Czasem zda mi się, że to wszystko sen,
Przestrzeń mej myśli i cały świat ten,
Ziemia i błękit i światła w błękicie,
I bóstw idea władających skrycie.
Snem mi się zdaje Chrystusowy cień,
Snem noc zwątpienia, snem nadziei dzień,
Snem zło i dobro, snem śmierć i tworzenie,
Snem byt, snem nawet własne me istnienie.

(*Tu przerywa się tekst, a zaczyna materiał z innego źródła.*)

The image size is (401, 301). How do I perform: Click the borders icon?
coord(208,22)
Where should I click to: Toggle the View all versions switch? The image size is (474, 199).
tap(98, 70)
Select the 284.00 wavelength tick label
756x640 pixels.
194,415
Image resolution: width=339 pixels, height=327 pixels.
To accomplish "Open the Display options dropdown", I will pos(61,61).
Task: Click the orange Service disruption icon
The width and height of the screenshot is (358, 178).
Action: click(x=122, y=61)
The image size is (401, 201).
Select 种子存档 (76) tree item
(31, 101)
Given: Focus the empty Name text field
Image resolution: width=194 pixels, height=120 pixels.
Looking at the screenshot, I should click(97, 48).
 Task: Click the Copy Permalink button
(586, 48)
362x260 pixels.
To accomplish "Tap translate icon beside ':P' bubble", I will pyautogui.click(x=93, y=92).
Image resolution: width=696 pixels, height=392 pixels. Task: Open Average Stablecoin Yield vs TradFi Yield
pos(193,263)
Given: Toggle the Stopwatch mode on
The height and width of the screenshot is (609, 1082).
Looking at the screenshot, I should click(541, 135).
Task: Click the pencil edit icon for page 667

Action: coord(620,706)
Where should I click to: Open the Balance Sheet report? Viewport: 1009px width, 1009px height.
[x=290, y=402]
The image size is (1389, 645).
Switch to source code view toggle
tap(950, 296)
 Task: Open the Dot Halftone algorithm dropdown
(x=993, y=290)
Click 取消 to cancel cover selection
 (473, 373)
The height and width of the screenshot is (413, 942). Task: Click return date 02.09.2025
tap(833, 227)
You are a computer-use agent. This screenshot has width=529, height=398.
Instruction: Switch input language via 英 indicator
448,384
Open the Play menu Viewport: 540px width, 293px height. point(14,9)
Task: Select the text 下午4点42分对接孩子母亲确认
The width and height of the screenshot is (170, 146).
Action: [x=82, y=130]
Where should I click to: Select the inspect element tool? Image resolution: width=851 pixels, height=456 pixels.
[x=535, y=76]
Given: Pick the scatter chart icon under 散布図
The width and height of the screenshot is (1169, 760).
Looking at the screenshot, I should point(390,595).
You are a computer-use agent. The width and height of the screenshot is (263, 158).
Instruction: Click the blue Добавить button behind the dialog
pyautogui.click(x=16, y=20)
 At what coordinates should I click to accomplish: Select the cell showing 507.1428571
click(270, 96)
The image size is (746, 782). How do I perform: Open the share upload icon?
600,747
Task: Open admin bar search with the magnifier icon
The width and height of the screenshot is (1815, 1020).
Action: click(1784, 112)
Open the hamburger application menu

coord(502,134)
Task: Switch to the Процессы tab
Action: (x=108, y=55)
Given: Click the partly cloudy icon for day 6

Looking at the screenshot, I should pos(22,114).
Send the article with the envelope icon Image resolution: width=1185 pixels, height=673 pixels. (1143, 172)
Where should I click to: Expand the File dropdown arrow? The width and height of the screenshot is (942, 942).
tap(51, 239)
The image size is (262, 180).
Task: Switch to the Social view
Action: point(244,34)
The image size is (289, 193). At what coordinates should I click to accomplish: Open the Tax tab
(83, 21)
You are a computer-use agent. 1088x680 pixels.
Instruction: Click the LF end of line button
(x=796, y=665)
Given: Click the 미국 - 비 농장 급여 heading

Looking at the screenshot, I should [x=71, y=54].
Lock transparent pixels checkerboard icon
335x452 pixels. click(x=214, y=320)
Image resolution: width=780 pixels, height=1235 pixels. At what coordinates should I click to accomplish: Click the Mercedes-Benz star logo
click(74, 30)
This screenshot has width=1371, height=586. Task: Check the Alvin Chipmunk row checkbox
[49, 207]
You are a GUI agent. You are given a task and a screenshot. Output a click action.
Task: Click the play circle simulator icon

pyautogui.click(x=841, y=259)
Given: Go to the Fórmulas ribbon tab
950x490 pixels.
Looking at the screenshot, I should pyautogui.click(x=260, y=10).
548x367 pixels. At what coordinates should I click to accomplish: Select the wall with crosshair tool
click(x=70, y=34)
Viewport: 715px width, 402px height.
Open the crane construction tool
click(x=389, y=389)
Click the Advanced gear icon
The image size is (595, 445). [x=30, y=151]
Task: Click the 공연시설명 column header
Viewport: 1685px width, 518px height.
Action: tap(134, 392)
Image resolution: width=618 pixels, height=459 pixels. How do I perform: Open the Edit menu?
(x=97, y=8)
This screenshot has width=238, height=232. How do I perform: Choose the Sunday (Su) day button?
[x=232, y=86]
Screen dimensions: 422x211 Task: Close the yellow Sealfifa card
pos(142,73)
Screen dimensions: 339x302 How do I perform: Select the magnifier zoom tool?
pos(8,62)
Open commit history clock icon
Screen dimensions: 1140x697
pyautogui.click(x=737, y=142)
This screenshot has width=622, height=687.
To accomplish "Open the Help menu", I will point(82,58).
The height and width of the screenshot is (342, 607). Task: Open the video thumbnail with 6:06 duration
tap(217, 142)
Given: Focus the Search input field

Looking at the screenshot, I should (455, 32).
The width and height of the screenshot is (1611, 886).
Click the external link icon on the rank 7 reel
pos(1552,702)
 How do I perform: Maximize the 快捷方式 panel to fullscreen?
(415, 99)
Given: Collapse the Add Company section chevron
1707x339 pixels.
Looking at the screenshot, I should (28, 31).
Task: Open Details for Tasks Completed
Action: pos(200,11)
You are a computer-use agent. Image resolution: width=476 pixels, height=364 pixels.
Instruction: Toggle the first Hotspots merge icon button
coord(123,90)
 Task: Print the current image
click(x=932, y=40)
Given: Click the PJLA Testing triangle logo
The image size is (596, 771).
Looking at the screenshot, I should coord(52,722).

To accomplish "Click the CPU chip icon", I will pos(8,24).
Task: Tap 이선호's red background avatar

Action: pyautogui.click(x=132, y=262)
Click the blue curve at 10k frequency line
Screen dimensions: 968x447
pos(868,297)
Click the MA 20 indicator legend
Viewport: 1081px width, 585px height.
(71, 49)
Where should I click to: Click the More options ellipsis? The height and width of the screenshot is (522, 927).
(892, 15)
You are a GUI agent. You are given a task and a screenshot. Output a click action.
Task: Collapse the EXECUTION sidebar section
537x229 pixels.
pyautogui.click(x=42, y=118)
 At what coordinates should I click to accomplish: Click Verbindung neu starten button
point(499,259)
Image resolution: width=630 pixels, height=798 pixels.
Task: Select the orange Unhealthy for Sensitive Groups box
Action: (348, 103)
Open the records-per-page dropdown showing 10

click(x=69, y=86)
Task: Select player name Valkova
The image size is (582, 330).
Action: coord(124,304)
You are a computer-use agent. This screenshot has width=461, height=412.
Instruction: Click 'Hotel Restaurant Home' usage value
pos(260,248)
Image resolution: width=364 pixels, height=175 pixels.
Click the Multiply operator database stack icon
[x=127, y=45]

A kędyś ocknąć się mam z tego snu,
Gdzie? kiedy?... nie wiem, li wiem, że nie tu;
A tak się ocknąć mam, jak dziecko po śnie
Strasznym, co przez łzy śmieje się radośnie.
Gdzie? kiedy?... nie wiem, ni wiem, co jest tam,
Kędy się ocknąć ze snu życia mam...
Zda mi się — — jasność wielka, nieprzejrzana,
W jasności jedność w jedno z nią współzlana.
[179]
Ach! Gdybyż nigdy nie rzucała mnie
Z myśli najlepsza, że ja tylko śnię,
Że cała nędza życia jest zwodniczem
Widzeniem tylko, że wszystko jest niczem...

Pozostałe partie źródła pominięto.